In his history of the “German Protestant Church and its Judenmission 1945-1950,” Matthew
Hockenos mentions not a single female name. While it is possible that
the post-war institutions of Judenmission
were an exclusively male affair, it seems unlikely. More likely, to my
mind, is that we will eventually discover those women who worked behind
the scenes and rarely received credit or public attention. Elizabeth
Schmitz is a powerful example, a woman so forgotten, that her
authorship of the 1935 Memorandum on the “Situation of German
Non-Aryans” was unknown until 2004. In 1935, she wrote: “I am gripped
by cold fear realizing that there are people, even in the Confessing
Church, who feel authorized and even called to proclaim to Judaism that
the current suffering caused by us in this historical situation
constitutes divine judgment and grace. Since when is evil-doer allowed
to maintain that his misdeeds constitute the will of God?”[2] Such a
clear condemnation of Christian supersessionism and missionary
exploitation of oppression continues to be extraordinary. Already in
1935 she warned of the potential for genocidal violence: “we have
watched the destruction of property once the houses were marked…when we
begin to mark human beings, the logical next step is unthinkable. And
no one will claim that such orders will not be executed just as
promptly, without conscience and stubbornly, evil and sadistically as
those implemented now.”[3]
Her Memorandum failed to rouse the
synod of the Confessing Church. She also wrote impassioned letters to
theologians, including Gollwitzer, Barth and Künneth, with varying
success. In one letter, she thanked Gollwitzer for heeding her plea and
condemning the burning of synagogues during Reichskristallnacht in his Sunday
sermon. While scholars have taken note of Gollwitzer’s courageous
sermon, the woman who goaded and pleaded with him remained hidden.

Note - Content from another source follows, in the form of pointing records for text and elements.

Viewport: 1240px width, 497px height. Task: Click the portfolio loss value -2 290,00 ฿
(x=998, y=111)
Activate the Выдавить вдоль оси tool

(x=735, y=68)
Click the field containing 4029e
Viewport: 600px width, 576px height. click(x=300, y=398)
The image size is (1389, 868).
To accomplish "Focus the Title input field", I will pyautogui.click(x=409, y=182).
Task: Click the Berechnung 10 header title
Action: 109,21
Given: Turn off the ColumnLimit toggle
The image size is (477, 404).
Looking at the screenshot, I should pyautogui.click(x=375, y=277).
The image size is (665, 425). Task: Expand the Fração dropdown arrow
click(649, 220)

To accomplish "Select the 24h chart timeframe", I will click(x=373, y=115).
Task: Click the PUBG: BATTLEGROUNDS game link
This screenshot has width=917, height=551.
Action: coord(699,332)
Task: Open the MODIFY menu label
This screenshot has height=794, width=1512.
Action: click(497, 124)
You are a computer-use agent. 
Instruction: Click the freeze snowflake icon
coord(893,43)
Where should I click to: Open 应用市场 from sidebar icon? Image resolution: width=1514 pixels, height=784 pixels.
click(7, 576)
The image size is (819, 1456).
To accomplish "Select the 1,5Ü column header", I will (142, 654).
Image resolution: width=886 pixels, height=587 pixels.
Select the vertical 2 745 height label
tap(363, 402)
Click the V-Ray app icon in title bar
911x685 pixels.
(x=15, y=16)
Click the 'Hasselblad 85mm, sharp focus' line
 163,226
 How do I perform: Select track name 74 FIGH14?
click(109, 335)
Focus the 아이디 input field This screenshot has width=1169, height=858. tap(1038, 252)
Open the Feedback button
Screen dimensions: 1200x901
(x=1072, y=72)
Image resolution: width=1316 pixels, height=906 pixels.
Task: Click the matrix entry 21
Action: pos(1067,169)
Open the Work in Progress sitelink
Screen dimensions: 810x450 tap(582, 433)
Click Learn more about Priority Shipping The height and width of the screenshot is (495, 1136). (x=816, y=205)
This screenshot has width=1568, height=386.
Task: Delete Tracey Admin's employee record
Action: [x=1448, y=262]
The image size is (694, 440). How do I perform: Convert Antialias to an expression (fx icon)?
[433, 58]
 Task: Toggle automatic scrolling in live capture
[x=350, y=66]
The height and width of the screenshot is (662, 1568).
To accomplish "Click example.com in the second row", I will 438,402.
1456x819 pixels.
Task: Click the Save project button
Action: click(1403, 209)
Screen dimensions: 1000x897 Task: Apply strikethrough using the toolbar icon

My larger point is that the organizations, networks, correspondence
and conversations of these Catholic, Protestant and Jewish women must
be included and rendered visible in our understanding of the history
and theology of Christianity and Judaism. This may require an
adjustment of theoretical frameworks in order to be able to take note
of the informal theological productions and religious interventions of
women. But the history of church and synagogue can no longer be
considered adequate as long as half of their members remain
obscured.
Apart from this—not minor—point, Spicer’s anthology convinces by its breadth and depth and is indispensable for all scholars in the field.
Reviewer:
Katharina von Kellenbach
[1] Antonia Leugers,
“Der Protest in der Rosenstrasße 1943 und
die Kirchen,“ in Antonia Leugers (Ed.). Rosenstrasse 2-4: Protest in der
NS-Diktatur—Neue Forschungen zum Frauenprotest in der Rosenstraße
1943. Mooshausen: Plöger Medien Verlag, 2005, 61-62.
[2] Denkschrift, September
1935, in Manfred Gailus, Ed., Elisabeth
Schmitz und ihre Denkschrift
gegen die Judenverfolgung: Konturen einer vergessenen Biografie
(1893-1977), Berlin: Wichern 2008, 211.
[3] Denkschrift, September
1935, in Manfred Gailus, Ed., Elisabeth
Schmitz und ihre Denkschrift
gegen die Judenverfolgung: Konturen einer vergessenen Biografie
(1893-1977), Berlin: Wichern 2008, 225.